• [ARTICLE]
Stage Kurt Vermeersch: benchmark

I created a python script (see SVN or the python source file) that determines how many flops the system reaches without our XenBench application running to get a point of comparison. To achieve this I used the HPL (High-Performance Linpack) benchmark, which can be found here. Afterwards we determine the number of flops we can reach when our XenBench application is profiling, followed by the flops we get when the curses and the gui interfaces are used. After the benchmark, these measurements are presented in a clear overview, that states the change in performance such that conclusions about the amount of overhead can be made.

Installing the HPL Benchmarkt was pretty difficult, so a step-by-step overview is given here:

Download and untar HPL Linpack Benchmark from the website.
Make sure openmpi and the other dependencies for HPL are installed: 'sudo apt-get install gcc gcc-4.3 gfortran-4.3 make openmpi-bin libatlas-base-dev libblas-dev libopenmpi-dev'.
Make sure GoToBlas2 is installed, it can be found here. Untar the download and build the GoToBlas software: './quickbuild.64bit'. Copy the shared library: 'cp libgoto2.so /usr/local/lib'.
Download an architecture Make file for Ubuntu here, and modify its entries so the right paths are being used. Make sure to paste the file in the hpl-2.0 folder.
Build the HPL software: 'sudo make arch=Ubuntu'. For me, this still resulted in the following errors:
make[2]: Entering directory `/home/kurt/Desktop/hpl-2.0/src/auxil/Ubuntu'
Makefile:47: Make.inc: No such file or directory
make[2]: *** No rule to make target `Make.inc'. Stop.
and
/usr/lib/libtbb.so not found
The first problem was solved by removing the 'include Make.inc' lines from the different make files, a modified version of hpl can be downloaded here. The second problem on the other hand was easily solved by installing libtbb: 'sudo apt-get install libtbb-dev'.

• [GIVEN REQUEST]
Pick up the benchmark installation write-up right after its last sentence and keep it going. The material that comes next stands apart from the benchmark write-up above.

• [GIVEN MATERIAL]
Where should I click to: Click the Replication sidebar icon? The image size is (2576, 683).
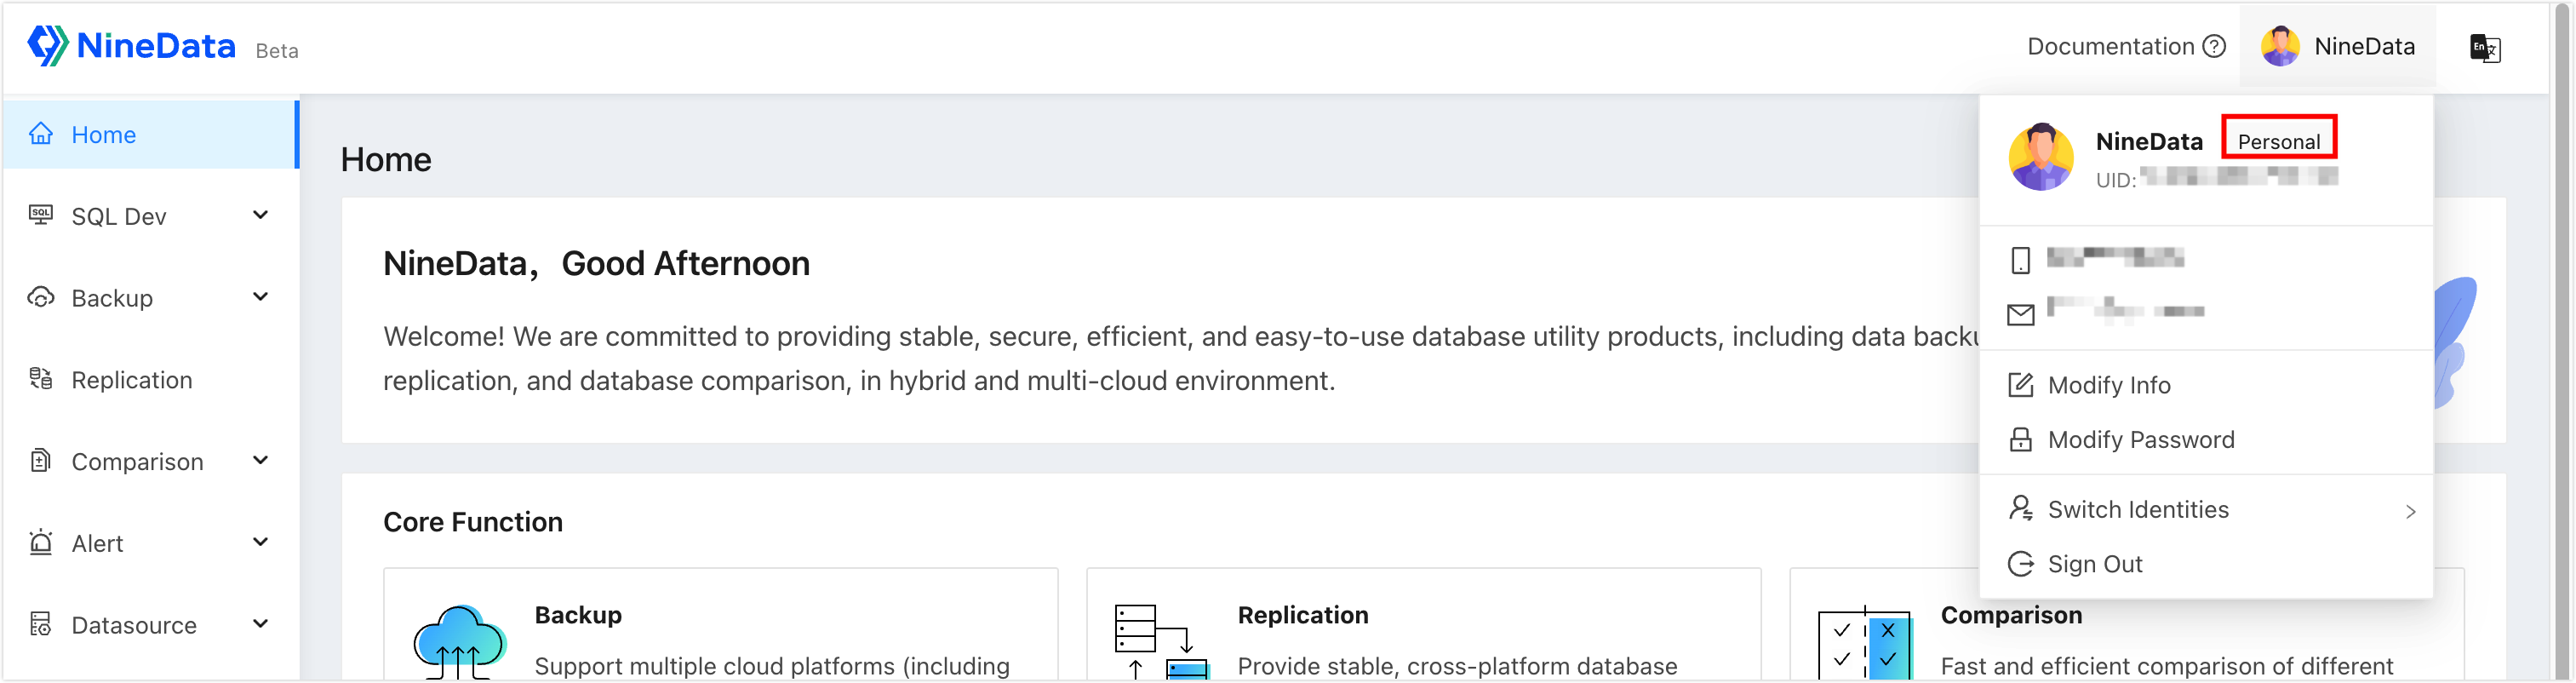(x=41, y=379)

• [RESULT OF THIS EXERCISE]
Try building HPL again, it should work now! Go to 'hpl-2.0/bin/Ubuntu' and run the benchmark (modify HPL.dat to your preferences first): 'mpirun -np 8 xhpl'.

Our gathering tool was designed to have a very small overhead, so it's a good idea to find a way to measure the extra load this tool introduces on the system. A large overhead would limit the usefulness of our application as its goal was to gather information about the CPU, disk and cache influencing the results ourselves as little as possible. The gathered information should represent the resource usage of the application/benchmark we are running on the virtualized environment.

The developed application has several phases:

A 'startup' phase in which the tools needed to gather the requested information are started
A 'gathering' phase in which the tools gather information and store these in buffers, this way not too much io activity is introduced. During this phase (duration specified by the user) applications/benchmarks can be executed on the virtual machines.
A 'stopping' phase in which the gathering tools are stopped and their output is being written to temporary files (unaltered).
An 'analyzation' phase during which these temporary files are parsed and the required information is extracted from them. This info is written to an overview file that contains all the CPU, disk and cache results in a formatted manner. This phase can be executed on a separate machine to avoid stressing the monitored system.

Since we want to minimalize the influence of running our tool on the results we obtain, it should be clear that we want to minimize the overhead in the 'gathering' phase. Since this phase will almost only contribute to the CPU utilization, we'll measure the overhead that is introduced regarding the CPU usage.

The amount of overhead that the tool introduces can be obtained by running a CPU benchmark first in an 'idle' state of the system (when our gathering tool is not running) and a second time during the 'gathering' phase of our gathering tool. This overhead is represented by the change in score that the CPU benchmark experiences (which can be expressed in a percentage). To better determine the overhead introduced by our tool we'll run the CPU benchmark several times with different loads on our system (generated using the stress tool). This is necessary because it could be that our tool only introduces overhead when certain events actually occur. The remaining challenge is to find a CPU benchmark that measures how much work the system is still able to perform in a certain amount of time. And one that does this by introducing CPU instructions that match an actual real life CPU load, instead of a purely artificial load that uses CPU cycles (since this load could be subject to a large amount of time specific system properties).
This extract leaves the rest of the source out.